The international team of scientists led by Professor Leen Decin from the KU Leuven Institute of Astronomy, Belgium, has examined the star L2 Puppis, which is an almost identical twin the our sun, only five billion years older in older the get a good estimate of the most likely future for our sun. It is not good news, if you are bothered about what will happens 5 billion years hence.
Five billion years from now, the Sun will have grown into a red giant star, more than a hundred times larger than its current size. It will also experience an intense mass loss through a very strong stellar wind. The end product of its evolution, 7 billion years from now, will be a tiny white dwarf star. This will be about the size of the Earth, but much heavier: one tea spoon of white dwarf material weighs about 5 tons...
But the fate of the Earth is still uncertain; we already know that our Sun will be bigger and brighter, so that it will probably destroy any form of life on our planet. But will the Earth's rocky core survive the red giant phase and continue orbiting the white dwarf?
Professor Leen Decin, KU Leuven Institute of Astronomy. Lead author.
Quoted in KU Leuven press release
Which means that Earth is now about half-way through its life and a life which was determined the instant the sun's collapsing mass in the nascent solar system reached the critical mass that switched on the nuclear fusion reaction.
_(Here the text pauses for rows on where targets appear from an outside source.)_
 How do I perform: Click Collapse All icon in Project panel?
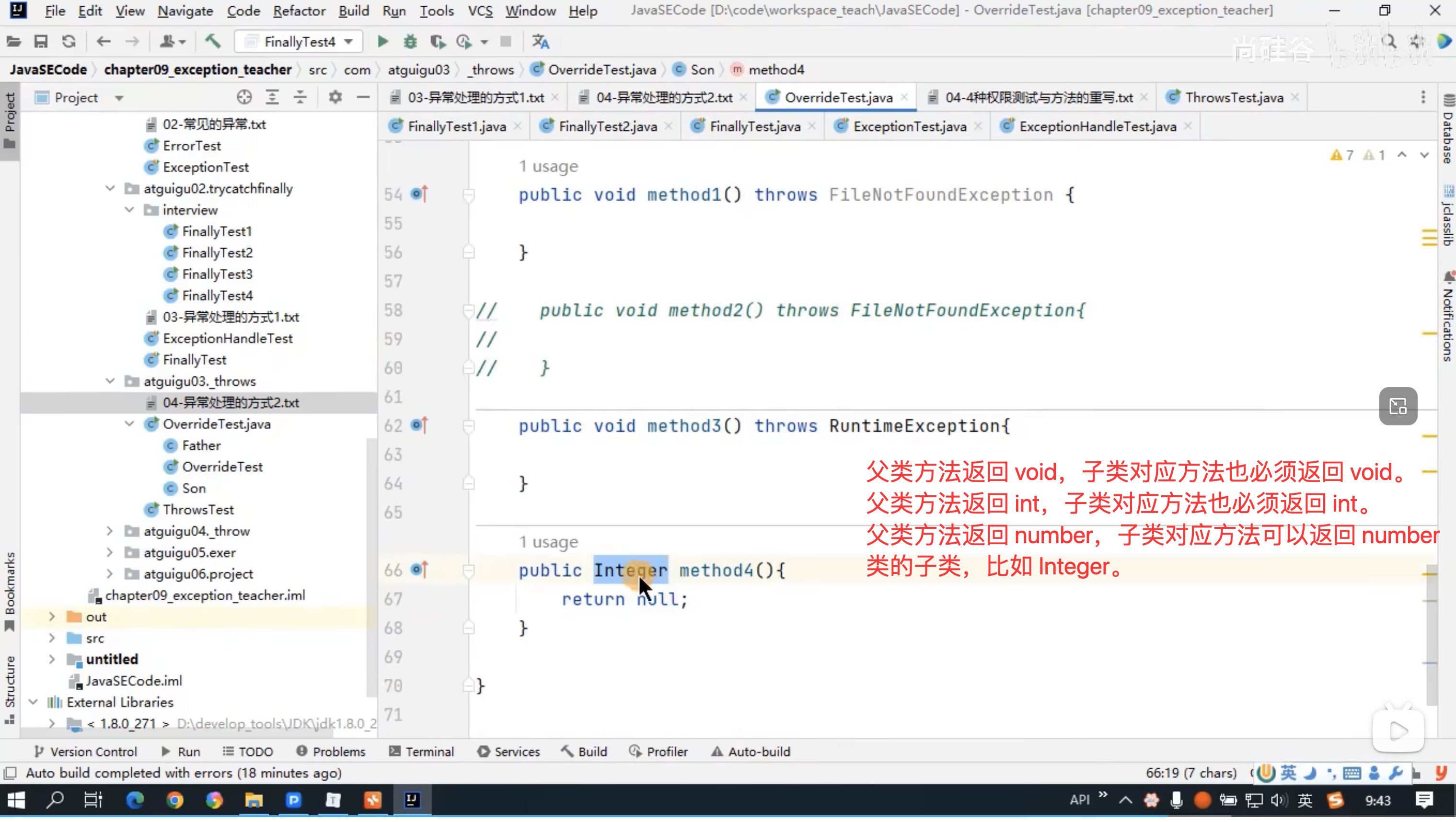click(300, 98)
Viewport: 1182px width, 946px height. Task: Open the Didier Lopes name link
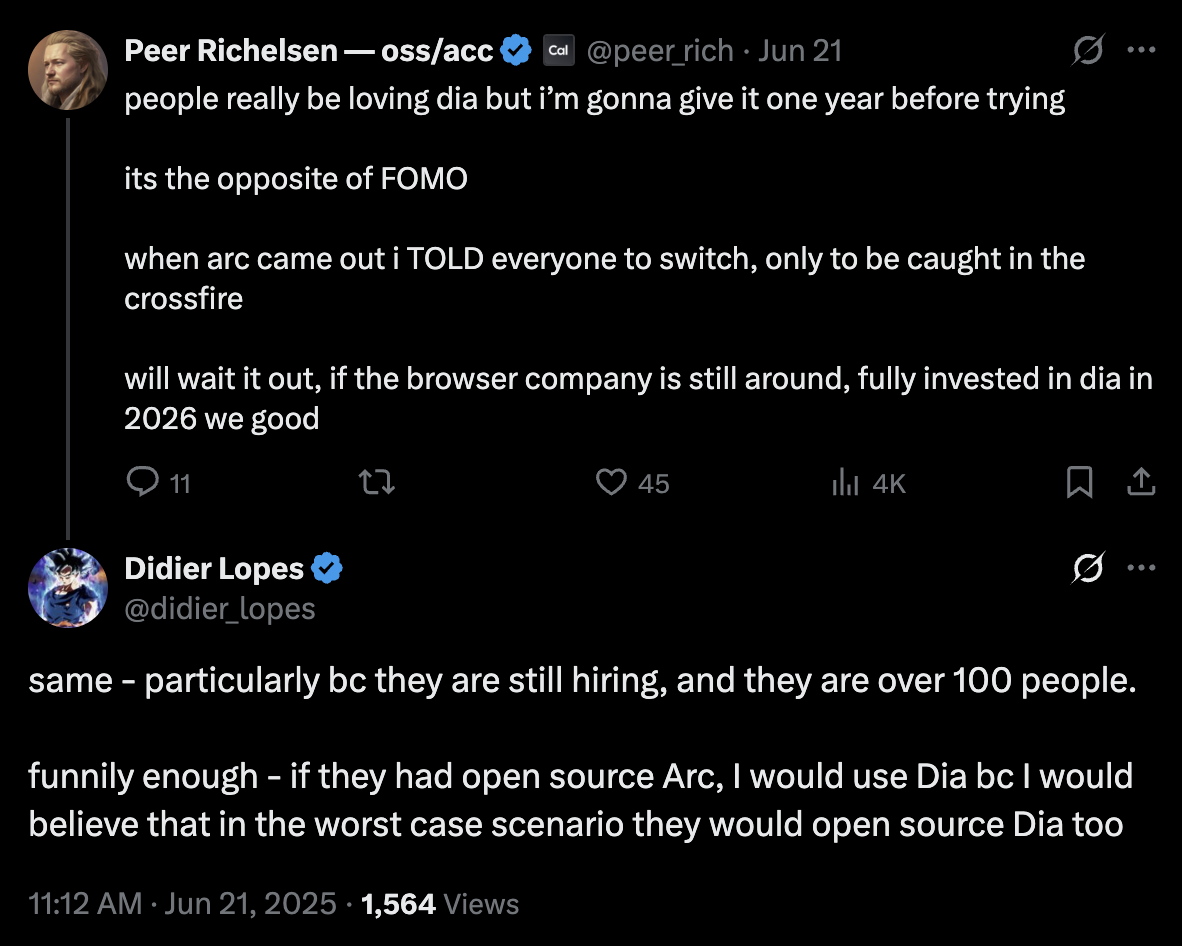(x=214, y=568)
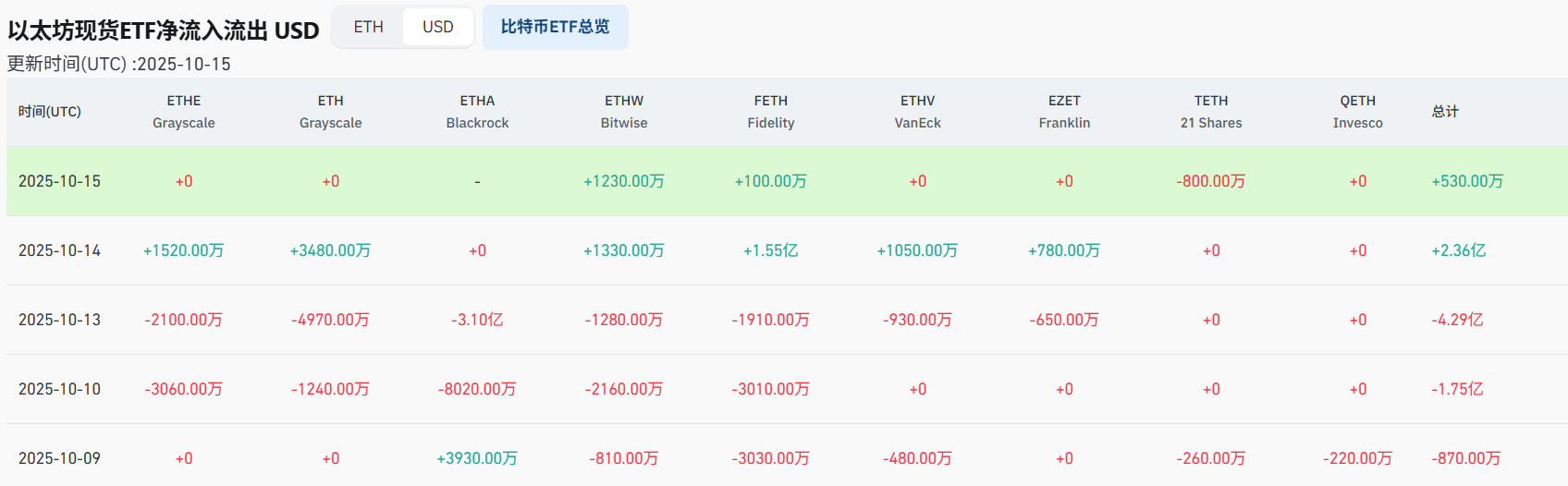This screenshot has height=486, width=1568.
Task: Click the 总计 column header
Action: coord(1445,112)
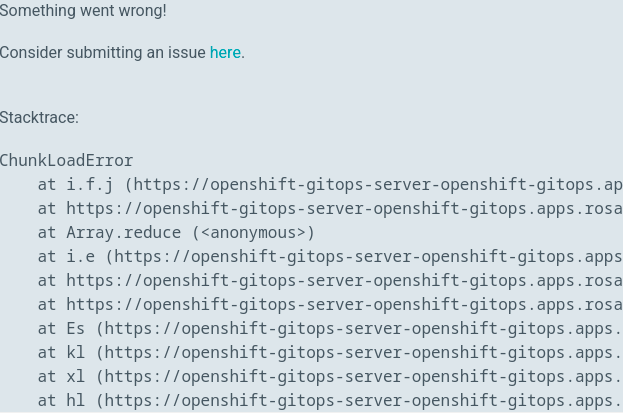Click the URL in the Es stack frame
This screenshot has height=413, width=623.
coord(363,328)
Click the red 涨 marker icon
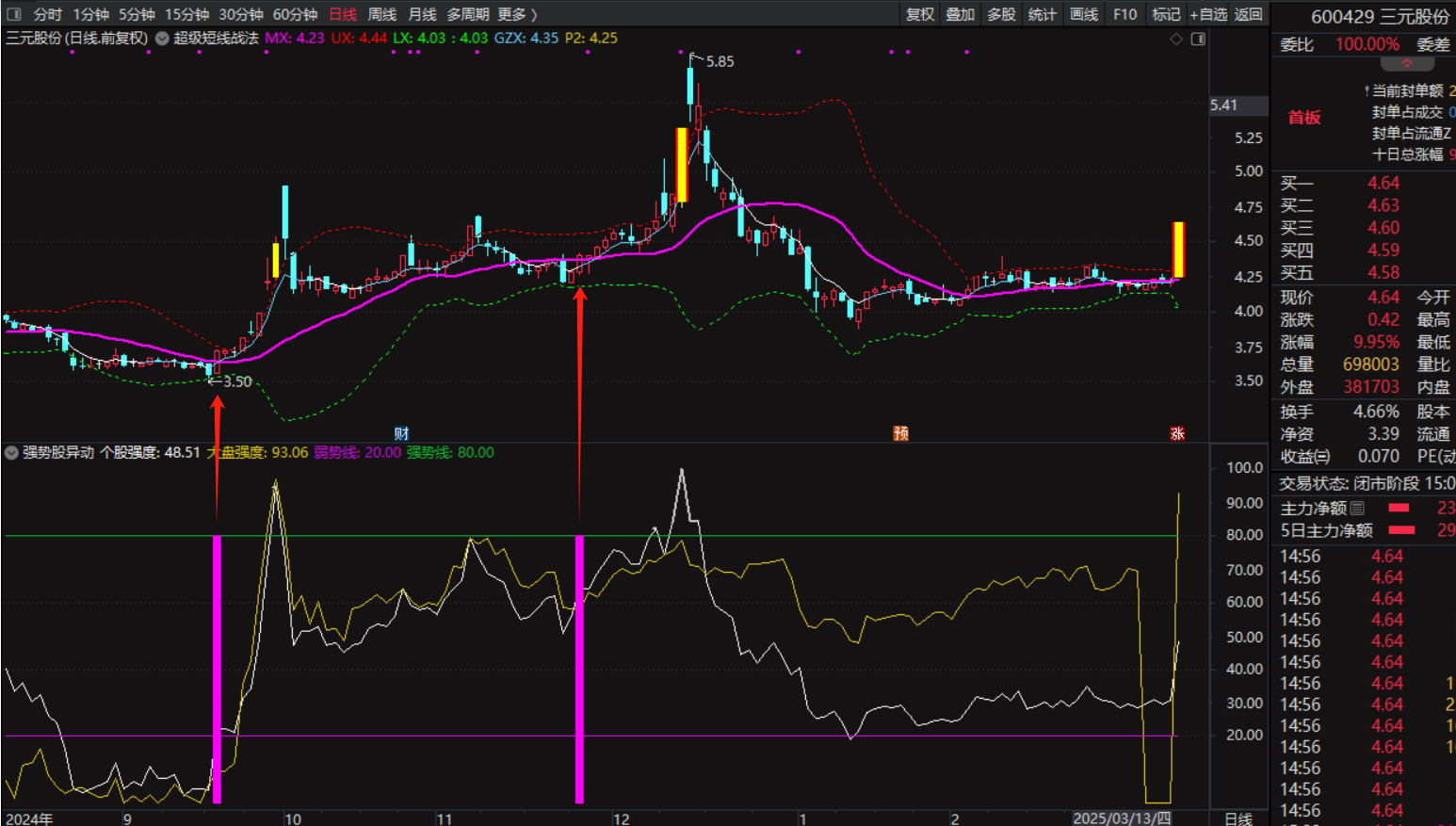Image resolution: width=1456 pixels, height=826 pixels. pyautogui.click(x=1176, y=433)
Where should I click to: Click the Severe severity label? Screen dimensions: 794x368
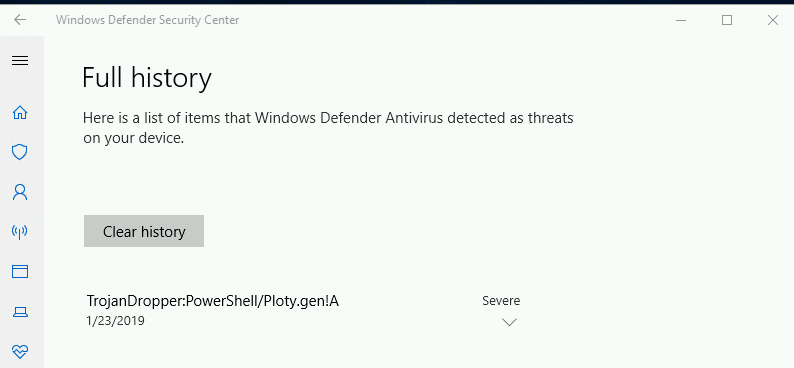[x=501, y=301]
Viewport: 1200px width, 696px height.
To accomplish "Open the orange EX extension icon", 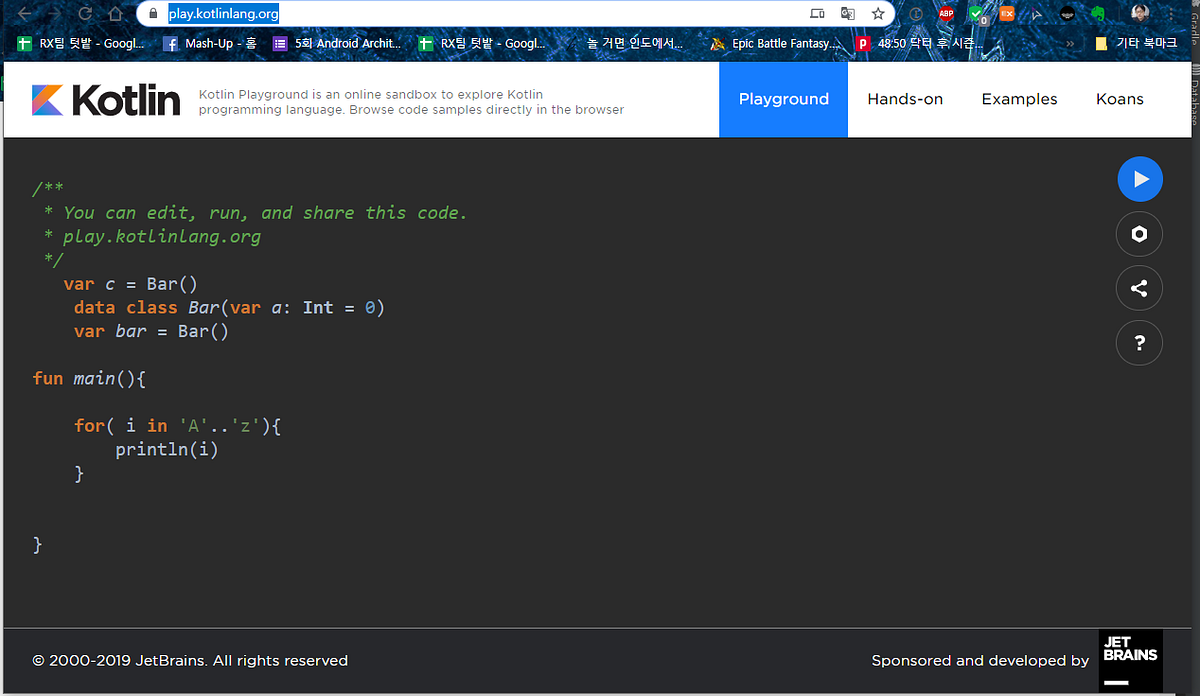I will 1007,13.
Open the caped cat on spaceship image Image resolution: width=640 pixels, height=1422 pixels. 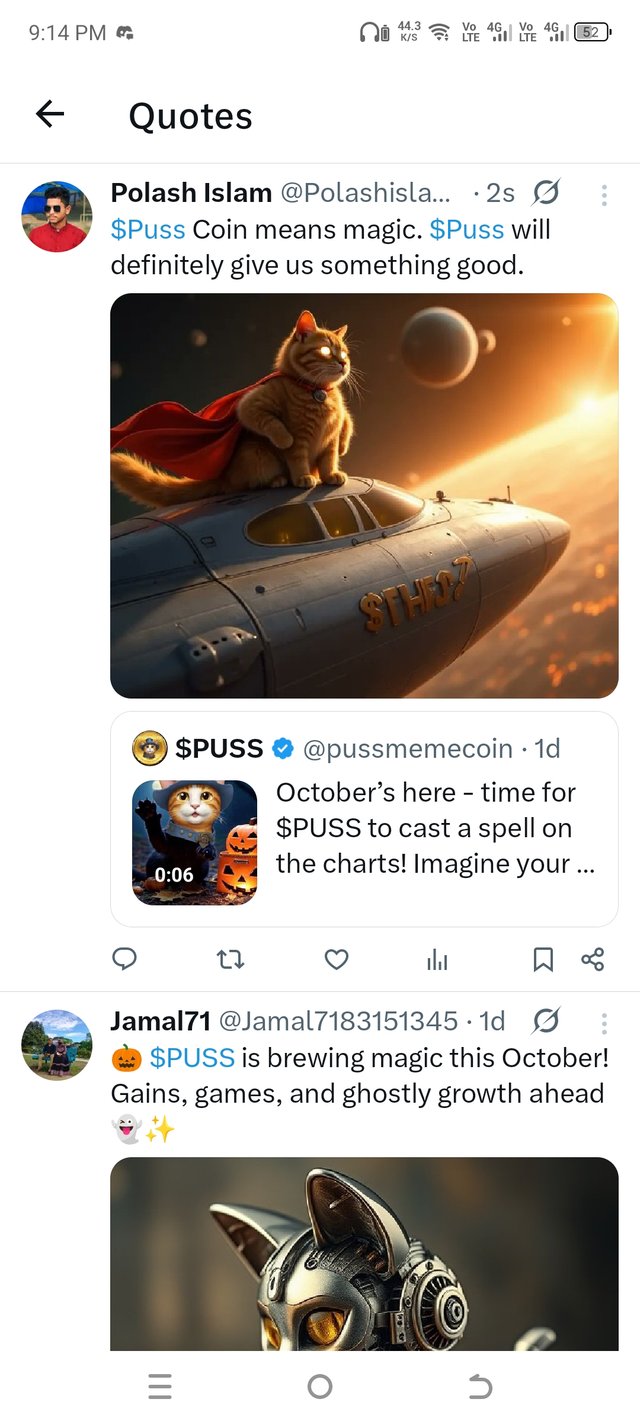pos(364,495)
It was determined by the starting mass and the inevitability of physics.
We can be pretty sure then, that in another 5 billion years, life will be unsustainable and what had been our home in the Cosmos will, at best, be just another sterile ball of rock orbiting a dead or dying star.
But, wouldn't a perfect, all-loving creator have been capable of sun and planetary system capable of lasting longer than this? In fact, if this (apparently infinite narcissistic) creator created everything so there would be humans to love and worship it, and it really is eternal, then what on Earth (sorry!) is it going to do for its fix of adulation after the sun it created has exterminated human life?
Of course it would have been easily possible. A planet could be placed in orbit around a lower-mass sun at such a distance that it received enough radiant energy to supply the needs of a living ecosystem, so extending the life of the system for much longer. But of course, no such system could last infinitely long because, no matter how slowly the resources are used, they are finite and will run out eventually. But still, surely a 20 or 50 billion year Earth would be better than a mere 10 billion years, wouldn't it?
In fact, because all this was entirely predictable when the mass of the sun was determined, if you believe in this supposed creator god and believe it is all-knowing and all-wise, you can not escape the conclusion that it set the life of Earth with the intention of destroying all life on it after about 10 billion years. And at that point there will not be humans discussing this stiff any more and the Universe will no longer be suitable for human life.
Which of course is not the act of a maximally loving god! And yet the fundamental laws by which the Universe works will be exactly the same!
So, is there any creationist who believes the Universe is fine-tuned to create a maximally good Universe for humans so they can worship the creator in perpetuity, willing to explain this strange paradox?